Malcolm Daniel has led the Department of Photographs since February 2003. During that time, the department has presented 38 exhibitions and 35 installations; acquired more than 20,000 photographs, including 8,500 works in the Gilman Collection and many individual photographs spanning the history of the medium; and established the Joyce and Robert Menschel Hall for Modern Photography for the display of photographs created since 1960. He also founded The Alfred Stieglitz Society, a Friends group now in its 13th year that has made possible the acquisition of more than 200 photographs. Since joining the department in 1990 and receiving his Ph.D. from Princeton University the following year, he has curated many exhibitions, including The Photographs of Edouard Baldus: Landscapes and Monuments of France (1994); Edgar Degas, Photographer (1998-99); The Dawn of Photography: French Daguerreotypes, 1839-1855 (2003-2004); and Stieglitz, Steichen, Strand(2010-11). A widely published scholar, he is the author of several exhibition catalogues, Museum Bulletins, and journal articles, and has taught at Columbia University and the Institute of Fine Arts, New York University. He is currently at work on a series of monographic exhibitions about three pioneers of photography—Charles Marville, Linnaeus Tripe, and J. B. Greene—that are scheduled to be on view at the Metropolitan Museum in 2014, 2015, and 2016.

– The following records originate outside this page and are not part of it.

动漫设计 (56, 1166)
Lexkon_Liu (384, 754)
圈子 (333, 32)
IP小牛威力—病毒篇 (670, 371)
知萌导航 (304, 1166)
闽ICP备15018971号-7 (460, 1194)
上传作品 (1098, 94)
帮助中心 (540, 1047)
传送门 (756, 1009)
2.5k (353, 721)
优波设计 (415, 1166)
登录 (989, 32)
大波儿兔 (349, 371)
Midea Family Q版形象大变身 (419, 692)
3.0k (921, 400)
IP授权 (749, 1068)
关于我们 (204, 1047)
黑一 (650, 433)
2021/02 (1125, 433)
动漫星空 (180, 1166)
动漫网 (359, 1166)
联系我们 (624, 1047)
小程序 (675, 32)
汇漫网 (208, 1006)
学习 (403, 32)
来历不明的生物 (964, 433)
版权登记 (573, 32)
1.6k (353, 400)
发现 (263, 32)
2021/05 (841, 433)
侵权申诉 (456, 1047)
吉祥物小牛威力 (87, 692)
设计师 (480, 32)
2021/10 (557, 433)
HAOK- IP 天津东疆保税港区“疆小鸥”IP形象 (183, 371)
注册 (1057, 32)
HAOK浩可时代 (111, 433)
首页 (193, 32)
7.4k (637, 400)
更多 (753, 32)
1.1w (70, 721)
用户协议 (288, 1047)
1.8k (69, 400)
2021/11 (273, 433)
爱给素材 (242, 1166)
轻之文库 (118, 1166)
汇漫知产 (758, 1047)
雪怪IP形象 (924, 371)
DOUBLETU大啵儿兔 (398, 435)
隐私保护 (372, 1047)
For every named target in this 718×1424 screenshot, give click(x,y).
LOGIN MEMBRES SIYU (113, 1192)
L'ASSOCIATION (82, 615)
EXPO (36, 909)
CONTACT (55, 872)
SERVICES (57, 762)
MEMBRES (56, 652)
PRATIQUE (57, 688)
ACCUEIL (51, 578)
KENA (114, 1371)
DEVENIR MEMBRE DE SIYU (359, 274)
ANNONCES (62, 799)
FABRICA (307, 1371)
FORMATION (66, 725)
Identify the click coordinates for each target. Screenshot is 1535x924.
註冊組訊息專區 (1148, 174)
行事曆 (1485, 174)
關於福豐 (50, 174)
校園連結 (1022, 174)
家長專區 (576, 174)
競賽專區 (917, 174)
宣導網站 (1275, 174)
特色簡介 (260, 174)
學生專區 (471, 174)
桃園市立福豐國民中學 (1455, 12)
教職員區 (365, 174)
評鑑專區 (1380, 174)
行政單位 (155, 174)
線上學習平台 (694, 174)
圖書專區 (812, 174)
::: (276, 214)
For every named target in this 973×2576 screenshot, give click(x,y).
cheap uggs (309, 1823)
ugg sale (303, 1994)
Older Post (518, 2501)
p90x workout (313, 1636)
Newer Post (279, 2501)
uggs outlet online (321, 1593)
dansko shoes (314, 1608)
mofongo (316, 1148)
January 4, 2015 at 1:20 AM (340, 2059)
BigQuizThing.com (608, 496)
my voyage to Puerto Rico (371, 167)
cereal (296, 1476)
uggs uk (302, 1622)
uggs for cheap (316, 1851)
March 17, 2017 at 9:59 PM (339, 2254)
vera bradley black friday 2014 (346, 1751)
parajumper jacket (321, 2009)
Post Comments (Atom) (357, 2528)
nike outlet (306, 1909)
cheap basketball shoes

Prior to joining the Metropolitan Museum in 1988, Jeff Rosenheim earned his B.A. in American Studies at Yale University and his M.F.A. in Photography at Tulane University, and worked at The Historic New Orleans Collection and the Museum of the City of New York. Originally hired at the Metropolitan Museum to catalogue the Ford Motor Company Collection of avant-garde European and American photography between the two World Wars, he was promoted to the position of full Curator in 2007. An expert in American photography with wide-ranging interests from 19th-century to contemporary art, he has taught at Columbia University, the Institute of Fine Arts at New York University, and Bard College, and is an admired public speaker, most recently with talks at Yale and Stanford universities. At the Metropolitan Museum, he has organized or co-organized some 20 exhibitions and was responsible for facilitating the Museum’s acquisitions of the complete archives of photographers Walker Evans in 1994 and Diane Arbus in 2007. A foremost authority on Evans, he has organized six exhibitions of the artist’s work, including Walker Evans, a major retrospective at the Met in 2000, and Walker Evans and the Picture Postcard in 2009, and has authored eight publications on Evans’s oeuvre. He was the curator responsible for the Metropolitan Museum’s presentation of the exhibition Diane Arbus Revelations in 2005, was a co-author of its award-winning catalogue, and also collaborated on the Diane Arbus exhibition traveling in Europe and currently on view at Martin-Gropius-Bau in Berlin. He has in recent years published catalogue essays on Robert Frank, Robert Polidori, Stephen Shore, and Paul Graham, and is now organizing the exhibitionPhotography and the American Civil War, which will be on display at the Metropolitan Museum from April 2 through September 2, 2013.